I have a belt on the alternator pulley that vibrates like crazy at idle, and from this produces an annoying humming sound that is heard loud and clear in the cab. I have a 04 4cyl 5spd king cab frontier.
To go along with that, my alternator belt is worn significantly on one edge. These belts were just replaced in February to fix this problem. 
Dealer failed late last year to torque a bolt holding the alternator on and this bolt came out and the alternator still funtioned properly and did not loss tension, however it was hanging on by one bolt, and I believe that the weight of the alternator stressed the bracket causing it to bend slightly out of alignment. 
Think that makes sense and/or is possible??


----------



## jerryp58 (Jan 6, 2005)

mitchell35758 said:


> What are the symptoms of drive belt pulleys being out of alignment?
> 
> I have a belt on the alternator pulley that vibrates like crazy at idle, and from this produces an annoying humming sound that is heard loud and clear in the cab. I have a 04 4cyl 5spd king cab frontier.
> To go along with that, my alternator belt is worn significantly on one edge. These belts were just replaced in February to fix this problem.
> ...


It's possible it bent the bracket I suppose, but I'd suspect the alternator bearing first.

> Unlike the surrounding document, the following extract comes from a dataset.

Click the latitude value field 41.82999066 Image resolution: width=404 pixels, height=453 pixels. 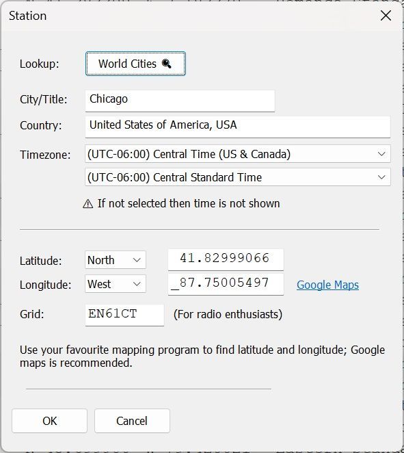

I realized that Jasper sent me the wrong engine (a 250cid vice a 200cid) for my 6-cyl Mustang only after I had put it in the car. It looked very similar, but the accessories didn't line up. Within 50 miles I threw the power steering belt twice. Once I got it lined up with shims it was fine.


----------



## mitchell35758 (Oct 21, 2005)

jerryp58 said:


> It's possible it bent the bracket I suppose, but I'd suspect the alternator bearing first.
> 
> I realized that Jasper sent me the wrong engine (a 250cid vice a 200cid) for my 6-cyl Mustang only after I had put it in the car. It looked very similar, but the accessories didn't line up. Within 50 miles I threw the power steering belt twice. Once I got it lined up with shims it was fine.


Third person from three different forums to tell me it is possibly the bearing. 

How would a bad bearing be causing the belt to vibrate like this? Trying to picture it and just really not sure.


----------



## jerryp58 (Jan 6, 2005)

mitchell35758 said:


> Third person from three different forums to tell me it is possibly the bearing.
> 
> How would a bad bearing be causing the belt to vibrate like this? Trying to picture it and just really not sure.


The bearing allows for rotation of the pulley shaft, but it also keeps it in place. If the bearing is damaged/worn it won't keep the shaft in place. 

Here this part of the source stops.